### TASK
Each entry that follows should be retyped exactly.

[Opening INPUT FOR THIS TASK section]

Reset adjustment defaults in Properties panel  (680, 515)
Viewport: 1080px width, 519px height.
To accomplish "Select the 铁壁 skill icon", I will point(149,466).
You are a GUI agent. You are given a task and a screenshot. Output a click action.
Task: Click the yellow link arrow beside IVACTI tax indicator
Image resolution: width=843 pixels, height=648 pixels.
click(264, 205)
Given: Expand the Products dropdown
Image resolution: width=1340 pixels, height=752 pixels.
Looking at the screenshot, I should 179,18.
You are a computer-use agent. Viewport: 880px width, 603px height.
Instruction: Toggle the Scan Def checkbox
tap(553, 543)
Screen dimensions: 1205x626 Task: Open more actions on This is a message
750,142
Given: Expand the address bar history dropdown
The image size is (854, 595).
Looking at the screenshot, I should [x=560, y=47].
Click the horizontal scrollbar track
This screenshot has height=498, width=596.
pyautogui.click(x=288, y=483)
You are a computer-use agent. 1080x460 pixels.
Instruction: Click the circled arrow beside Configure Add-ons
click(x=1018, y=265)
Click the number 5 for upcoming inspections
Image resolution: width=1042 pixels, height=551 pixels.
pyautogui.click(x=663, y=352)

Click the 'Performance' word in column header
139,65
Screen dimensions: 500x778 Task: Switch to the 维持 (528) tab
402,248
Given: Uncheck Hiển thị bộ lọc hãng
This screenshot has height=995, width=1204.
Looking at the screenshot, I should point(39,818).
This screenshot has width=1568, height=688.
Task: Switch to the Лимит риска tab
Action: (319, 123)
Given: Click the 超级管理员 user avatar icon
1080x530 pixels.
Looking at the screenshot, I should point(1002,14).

[Closing INPUT FOR THIS TASK section]

### ANSWER TO THIS PROBLEM
Reset adjustment defaults in Properties panel  (680, 515)
Viewport: 1080px width, 519px height.
To accomplish "Select the 铁壁 skill icon", I will point(149,466).
You are a GUI agent. You are given a task and a screenshot. Output a click action.
Task: Click the yellow link arrow beside IVACTI tax indicator
Image resolution: width=843 pixels, height=648 pixels.
click(264, 205)
Given: Expand the Products dropdown
Image resolution: width=1340 pixels, height=752 pixels.
Looking at the screenshot, I should 179,18.
You are a computer-use agent. Viewport: 880px width, 603px height.
Instruction: Toggle the Scan Def checkbox
tap(553, 543)
Screen dimensions: 1205x626 Task: Open more actions on This is a message
750,142
Given: Expand the address bar history dropdown
The image size is (854, 595).
Looking at the screenshot, I should [x=560, y=47].
Click the horizontal scrollbar track
This screenshot has height=498, width=596.
pyautogui.click(x=288, y=483)
You are a computer-use agent. 1080x460 pixels.
Instruction: Click the circled arrow beside Configure Add-ons
click(x=1018, y=265)
Click the number 5 for upcoming inspections
Image resolution: width=1042 pixels, height=551 pixels.
pyautogui.click(x=663, y=352)

Click the 'Performance' word in column header
139,65
Screen dimensions: 500x778 Task: Switch to the 维持 (528) tab
402,248
Given: Uncheck Hiển thị bộ lọc hãng
This screenshot has height=995, width=1204.
Looking at the screenshot, I should point(39,818).
This screenshot has width=1568, height=688.
Task: Switch to the Лимит риска tab
Action: (319, 123)
Given: Click the 超级管理员 user avatar icon
1080x530 pixels.
Looking at the screenshot, I should point(1002,14).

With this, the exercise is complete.